RECORDS FOR THIS EXERCISE:
#####

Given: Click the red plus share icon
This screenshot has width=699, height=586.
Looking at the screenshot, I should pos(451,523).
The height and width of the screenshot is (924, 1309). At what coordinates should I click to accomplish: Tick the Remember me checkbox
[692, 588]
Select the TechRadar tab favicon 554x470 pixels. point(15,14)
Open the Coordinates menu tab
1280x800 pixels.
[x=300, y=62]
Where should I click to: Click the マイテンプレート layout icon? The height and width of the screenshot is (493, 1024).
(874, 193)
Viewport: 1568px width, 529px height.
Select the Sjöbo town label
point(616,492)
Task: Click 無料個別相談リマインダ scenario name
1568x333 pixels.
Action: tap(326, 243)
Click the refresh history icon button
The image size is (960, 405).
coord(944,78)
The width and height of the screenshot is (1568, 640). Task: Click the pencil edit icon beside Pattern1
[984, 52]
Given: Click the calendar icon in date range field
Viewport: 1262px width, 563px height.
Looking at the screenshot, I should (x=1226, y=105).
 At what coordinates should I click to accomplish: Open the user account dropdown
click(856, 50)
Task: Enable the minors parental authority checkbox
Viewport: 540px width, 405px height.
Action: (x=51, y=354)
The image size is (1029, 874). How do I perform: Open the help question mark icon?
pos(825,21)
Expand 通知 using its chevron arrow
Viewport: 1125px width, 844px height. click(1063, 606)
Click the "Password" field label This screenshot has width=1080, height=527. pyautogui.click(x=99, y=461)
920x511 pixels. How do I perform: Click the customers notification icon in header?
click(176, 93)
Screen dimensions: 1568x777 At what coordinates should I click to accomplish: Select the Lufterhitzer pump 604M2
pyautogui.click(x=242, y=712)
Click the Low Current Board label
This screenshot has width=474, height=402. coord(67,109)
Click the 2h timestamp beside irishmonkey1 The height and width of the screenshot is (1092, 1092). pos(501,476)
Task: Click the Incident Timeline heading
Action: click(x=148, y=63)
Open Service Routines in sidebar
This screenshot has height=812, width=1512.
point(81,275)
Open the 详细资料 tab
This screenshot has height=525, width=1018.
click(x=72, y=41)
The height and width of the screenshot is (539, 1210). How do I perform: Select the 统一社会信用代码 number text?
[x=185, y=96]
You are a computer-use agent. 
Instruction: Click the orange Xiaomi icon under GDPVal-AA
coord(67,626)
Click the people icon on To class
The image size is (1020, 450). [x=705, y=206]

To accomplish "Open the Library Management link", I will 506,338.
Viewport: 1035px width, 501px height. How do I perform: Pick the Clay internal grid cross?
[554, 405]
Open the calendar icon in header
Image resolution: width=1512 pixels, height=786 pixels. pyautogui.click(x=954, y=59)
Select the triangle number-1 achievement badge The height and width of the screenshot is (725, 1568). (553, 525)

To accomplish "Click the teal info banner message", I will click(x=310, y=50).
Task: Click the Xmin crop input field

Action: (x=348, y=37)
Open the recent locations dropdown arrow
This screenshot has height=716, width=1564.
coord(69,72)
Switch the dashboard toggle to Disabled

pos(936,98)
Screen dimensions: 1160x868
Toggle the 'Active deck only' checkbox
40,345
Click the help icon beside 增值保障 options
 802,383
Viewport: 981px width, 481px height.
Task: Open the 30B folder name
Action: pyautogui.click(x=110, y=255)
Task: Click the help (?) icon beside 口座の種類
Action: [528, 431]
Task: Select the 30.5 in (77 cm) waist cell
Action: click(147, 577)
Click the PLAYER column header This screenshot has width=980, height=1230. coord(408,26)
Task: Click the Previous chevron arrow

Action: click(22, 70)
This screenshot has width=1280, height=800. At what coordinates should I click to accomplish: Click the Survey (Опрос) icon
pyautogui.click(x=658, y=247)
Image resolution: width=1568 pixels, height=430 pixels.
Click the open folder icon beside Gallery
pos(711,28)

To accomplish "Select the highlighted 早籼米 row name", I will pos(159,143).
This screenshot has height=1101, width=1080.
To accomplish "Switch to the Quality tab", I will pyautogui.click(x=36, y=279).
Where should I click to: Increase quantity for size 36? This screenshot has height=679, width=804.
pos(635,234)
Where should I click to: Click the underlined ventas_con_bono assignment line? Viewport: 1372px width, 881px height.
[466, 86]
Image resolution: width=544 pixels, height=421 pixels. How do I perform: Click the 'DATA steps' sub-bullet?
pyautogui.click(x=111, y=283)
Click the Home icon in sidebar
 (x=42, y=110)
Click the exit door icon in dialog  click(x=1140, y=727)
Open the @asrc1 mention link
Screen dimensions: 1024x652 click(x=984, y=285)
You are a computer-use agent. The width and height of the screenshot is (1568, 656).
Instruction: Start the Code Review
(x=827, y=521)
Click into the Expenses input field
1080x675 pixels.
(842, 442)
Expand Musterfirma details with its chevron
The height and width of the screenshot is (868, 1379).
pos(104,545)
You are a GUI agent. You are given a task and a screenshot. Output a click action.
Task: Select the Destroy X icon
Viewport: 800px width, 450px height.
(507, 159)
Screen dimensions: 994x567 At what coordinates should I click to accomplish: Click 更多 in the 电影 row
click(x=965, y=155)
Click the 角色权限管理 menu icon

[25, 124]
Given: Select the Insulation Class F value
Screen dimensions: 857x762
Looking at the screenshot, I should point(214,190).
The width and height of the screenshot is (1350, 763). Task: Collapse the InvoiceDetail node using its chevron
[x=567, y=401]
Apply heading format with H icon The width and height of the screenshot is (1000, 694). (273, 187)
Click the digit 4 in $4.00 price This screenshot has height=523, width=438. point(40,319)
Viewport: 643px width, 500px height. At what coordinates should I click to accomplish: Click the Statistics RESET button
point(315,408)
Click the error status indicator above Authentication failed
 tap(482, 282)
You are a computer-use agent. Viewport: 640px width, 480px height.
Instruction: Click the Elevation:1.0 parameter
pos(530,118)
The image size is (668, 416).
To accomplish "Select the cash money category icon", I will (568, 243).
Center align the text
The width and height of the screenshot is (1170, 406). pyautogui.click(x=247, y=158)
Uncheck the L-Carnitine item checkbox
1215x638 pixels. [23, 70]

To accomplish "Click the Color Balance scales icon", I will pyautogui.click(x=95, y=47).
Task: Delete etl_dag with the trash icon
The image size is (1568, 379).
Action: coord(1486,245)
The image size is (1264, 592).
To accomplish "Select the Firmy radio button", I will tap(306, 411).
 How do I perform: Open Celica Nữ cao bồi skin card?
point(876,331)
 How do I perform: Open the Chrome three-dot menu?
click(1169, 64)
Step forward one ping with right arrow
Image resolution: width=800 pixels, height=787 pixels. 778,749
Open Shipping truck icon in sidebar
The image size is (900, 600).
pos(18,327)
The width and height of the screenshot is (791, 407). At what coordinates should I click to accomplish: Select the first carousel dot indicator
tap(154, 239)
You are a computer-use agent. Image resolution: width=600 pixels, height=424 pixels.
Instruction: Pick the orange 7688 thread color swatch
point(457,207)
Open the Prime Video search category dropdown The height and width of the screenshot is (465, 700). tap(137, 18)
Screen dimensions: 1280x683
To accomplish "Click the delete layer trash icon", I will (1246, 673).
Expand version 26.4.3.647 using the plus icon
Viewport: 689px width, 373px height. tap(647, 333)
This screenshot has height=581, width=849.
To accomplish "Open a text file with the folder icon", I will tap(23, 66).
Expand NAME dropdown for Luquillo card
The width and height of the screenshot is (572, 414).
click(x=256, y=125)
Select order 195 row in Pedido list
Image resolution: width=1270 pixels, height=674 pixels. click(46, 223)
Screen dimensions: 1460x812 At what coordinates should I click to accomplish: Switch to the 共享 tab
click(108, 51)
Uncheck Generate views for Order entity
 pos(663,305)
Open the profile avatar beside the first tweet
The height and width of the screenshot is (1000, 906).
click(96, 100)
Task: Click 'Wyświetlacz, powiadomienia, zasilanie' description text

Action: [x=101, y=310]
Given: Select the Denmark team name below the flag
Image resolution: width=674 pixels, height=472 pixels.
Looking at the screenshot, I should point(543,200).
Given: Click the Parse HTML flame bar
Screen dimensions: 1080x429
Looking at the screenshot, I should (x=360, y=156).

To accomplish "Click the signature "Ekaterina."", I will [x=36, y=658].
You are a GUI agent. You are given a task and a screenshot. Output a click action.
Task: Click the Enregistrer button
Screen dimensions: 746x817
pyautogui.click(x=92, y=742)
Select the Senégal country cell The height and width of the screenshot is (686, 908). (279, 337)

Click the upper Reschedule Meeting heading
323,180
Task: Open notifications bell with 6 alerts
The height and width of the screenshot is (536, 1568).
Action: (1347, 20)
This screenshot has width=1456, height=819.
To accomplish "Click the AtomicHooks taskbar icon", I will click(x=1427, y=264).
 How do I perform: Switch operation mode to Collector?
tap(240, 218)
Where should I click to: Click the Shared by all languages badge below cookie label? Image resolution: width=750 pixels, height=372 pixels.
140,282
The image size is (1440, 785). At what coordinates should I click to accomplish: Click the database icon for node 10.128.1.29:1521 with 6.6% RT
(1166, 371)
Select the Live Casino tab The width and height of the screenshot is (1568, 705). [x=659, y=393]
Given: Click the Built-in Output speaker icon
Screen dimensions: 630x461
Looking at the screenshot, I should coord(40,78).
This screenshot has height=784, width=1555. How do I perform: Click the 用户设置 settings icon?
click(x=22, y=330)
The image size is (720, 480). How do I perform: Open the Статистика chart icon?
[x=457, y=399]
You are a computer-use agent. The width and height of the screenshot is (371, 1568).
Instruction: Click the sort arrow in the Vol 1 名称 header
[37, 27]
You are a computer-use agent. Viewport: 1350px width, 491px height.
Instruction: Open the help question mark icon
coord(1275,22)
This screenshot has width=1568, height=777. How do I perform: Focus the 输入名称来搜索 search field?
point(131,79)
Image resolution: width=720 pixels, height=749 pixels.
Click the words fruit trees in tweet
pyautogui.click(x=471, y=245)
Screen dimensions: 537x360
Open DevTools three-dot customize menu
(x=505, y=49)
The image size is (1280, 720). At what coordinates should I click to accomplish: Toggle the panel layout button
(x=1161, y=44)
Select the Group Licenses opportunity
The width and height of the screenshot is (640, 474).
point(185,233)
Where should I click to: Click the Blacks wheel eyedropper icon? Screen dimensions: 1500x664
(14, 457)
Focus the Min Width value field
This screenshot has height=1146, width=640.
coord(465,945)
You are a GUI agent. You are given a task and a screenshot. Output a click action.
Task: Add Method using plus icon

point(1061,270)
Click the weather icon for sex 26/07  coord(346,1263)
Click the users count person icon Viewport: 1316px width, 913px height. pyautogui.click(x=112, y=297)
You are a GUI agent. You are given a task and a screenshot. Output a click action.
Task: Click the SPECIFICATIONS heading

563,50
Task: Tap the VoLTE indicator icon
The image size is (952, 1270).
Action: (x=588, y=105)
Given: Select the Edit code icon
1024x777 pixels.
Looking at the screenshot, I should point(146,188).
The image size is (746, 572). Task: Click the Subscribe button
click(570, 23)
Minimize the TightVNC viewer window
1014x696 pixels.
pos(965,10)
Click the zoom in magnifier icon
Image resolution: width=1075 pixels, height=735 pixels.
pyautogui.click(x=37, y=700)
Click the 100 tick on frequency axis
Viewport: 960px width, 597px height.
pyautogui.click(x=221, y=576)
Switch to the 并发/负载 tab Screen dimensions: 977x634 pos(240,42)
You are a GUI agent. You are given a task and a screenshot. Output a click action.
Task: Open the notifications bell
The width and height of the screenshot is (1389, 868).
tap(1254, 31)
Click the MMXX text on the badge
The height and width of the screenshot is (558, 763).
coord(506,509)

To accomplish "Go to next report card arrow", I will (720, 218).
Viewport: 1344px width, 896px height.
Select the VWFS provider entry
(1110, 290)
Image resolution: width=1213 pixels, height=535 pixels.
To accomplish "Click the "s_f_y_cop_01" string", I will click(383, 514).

#####

INSTRUCTIONS FOR THE TASK: The required output is the stretch of entries above from the line containing "Click the PLAYER" through the line containing "This screenshot has height=1101, width=1080.", reproduced exactly.

REPLY TO THE EXERCISE:
Click the PLAYER column header This screenshot has width=980, height=1230. coord(408,26)
Task: Click the Previous chevron arrow

Action: click(22, 70)
This screenshot has width=1280, height=800. At what coordinates should I click to accomplish: Click the Survey (Опрос) icon
pyautogui.click(x=658, y=247)
Image resolution: width=1568 pixels, height=430 pixels.
Click the open folder icon beside Gallery
pos(711,28)

To accomplish "Select the highlighted 早籼米 row name", I will pos(159,143).
This screenshot has height=1101, width=1080.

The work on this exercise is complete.